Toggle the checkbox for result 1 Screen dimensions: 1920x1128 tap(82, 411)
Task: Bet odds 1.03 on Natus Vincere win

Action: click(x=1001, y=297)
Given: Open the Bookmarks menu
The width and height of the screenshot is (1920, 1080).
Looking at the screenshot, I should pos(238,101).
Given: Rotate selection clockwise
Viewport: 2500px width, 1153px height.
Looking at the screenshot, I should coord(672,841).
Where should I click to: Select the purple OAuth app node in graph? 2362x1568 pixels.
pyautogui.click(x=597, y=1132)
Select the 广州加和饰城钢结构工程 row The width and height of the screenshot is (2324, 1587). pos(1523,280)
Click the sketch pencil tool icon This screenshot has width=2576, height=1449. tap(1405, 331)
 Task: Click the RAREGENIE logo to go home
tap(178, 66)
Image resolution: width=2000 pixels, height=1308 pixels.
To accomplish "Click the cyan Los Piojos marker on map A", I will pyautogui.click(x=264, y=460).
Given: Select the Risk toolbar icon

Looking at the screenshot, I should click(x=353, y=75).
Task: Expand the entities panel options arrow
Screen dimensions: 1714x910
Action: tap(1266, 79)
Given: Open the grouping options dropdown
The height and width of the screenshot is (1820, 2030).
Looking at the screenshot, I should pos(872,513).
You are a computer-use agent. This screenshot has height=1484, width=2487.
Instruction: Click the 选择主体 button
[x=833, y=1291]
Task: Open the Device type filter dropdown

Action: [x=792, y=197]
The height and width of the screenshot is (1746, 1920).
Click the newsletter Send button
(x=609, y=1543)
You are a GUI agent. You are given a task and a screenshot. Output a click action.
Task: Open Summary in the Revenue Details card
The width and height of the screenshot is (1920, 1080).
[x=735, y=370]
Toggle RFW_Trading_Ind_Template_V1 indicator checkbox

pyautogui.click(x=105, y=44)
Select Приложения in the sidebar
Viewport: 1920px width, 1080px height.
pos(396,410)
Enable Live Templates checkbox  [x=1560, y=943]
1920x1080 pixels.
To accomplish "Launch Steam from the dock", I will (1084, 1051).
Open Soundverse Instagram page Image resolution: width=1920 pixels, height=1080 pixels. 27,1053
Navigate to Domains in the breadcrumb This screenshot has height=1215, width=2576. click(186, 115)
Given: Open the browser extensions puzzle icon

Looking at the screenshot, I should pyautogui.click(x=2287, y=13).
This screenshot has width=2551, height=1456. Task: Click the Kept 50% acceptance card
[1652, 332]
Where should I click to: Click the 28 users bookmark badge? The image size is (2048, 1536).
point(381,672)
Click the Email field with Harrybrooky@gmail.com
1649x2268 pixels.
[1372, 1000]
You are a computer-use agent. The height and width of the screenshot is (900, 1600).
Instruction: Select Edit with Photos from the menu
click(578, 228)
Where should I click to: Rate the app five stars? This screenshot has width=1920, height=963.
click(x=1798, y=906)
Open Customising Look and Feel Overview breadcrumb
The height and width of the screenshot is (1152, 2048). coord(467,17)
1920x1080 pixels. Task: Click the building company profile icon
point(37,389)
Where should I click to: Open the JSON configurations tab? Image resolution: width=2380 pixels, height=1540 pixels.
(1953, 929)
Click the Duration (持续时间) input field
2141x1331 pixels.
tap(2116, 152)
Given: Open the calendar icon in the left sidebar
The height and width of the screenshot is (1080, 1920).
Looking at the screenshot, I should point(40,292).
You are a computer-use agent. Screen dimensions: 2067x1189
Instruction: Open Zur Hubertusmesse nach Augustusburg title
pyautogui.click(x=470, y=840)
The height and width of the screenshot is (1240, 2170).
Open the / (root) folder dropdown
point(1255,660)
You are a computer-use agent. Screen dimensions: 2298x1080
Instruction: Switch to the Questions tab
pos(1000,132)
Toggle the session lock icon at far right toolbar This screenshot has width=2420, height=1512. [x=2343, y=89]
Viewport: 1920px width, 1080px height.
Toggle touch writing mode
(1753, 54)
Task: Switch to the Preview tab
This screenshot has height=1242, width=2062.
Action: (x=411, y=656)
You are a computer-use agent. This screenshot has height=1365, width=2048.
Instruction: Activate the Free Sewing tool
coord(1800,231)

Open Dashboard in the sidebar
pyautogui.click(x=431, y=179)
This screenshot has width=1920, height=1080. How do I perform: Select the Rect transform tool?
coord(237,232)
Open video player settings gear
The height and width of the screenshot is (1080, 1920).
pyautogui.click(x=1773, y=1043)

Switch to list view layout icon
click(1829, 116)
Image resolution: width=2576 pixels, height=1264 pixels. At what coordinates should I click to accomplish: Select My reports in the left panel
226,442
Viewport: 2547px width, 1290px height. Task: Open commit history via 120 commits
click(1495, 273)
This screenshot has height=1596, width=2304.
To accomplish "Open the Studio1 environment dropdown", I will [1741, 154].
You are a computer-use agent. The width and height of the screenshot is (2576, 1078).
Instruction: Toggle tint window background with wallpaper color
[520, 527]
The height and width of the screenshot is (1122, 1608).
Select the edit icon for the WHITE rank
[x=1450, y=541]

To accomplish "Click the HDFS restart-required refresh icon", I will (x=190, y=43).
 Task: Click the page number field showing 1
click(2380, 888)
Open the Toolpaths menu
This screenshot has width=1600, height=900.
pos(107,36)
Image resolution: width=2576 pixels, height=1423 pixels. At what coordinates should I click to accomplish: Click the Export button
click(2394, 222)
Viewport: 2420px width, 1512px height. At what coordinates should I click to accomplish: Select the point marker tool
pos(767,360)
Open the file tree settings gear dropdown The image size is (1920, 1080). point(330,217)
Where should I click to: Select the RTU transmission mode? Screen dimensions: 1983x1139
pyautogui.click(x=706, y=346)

....

_Directions for this task_. Could you reproduce, exactly, every line above from the line with "Given: Open the grouping options dropdown" to the line with "Task: Open Summary", and no other line? Both ends count.

_Exercise response_.
Given: Open the grouping options dropdown
The height and width of the screenshot is (1820, 2030).
Looking at the screenshot, I should pos(872,513).
You are a computer-use agent. This screenshot has height=1484, width=2487.
Instruction: Click the 选择主体 button
[x=833, y=1291]
Task: Open the Device type filter dropdown

Action: [x=792, y=197]
The height and width of the screenshot is (1746, 1920).
Click the newsletter Send button
(x=609, y=1543)
You are a GUI agent. You are given a task and a screenshot. Output a click action.
Task: Open Summary in the Revenue Details card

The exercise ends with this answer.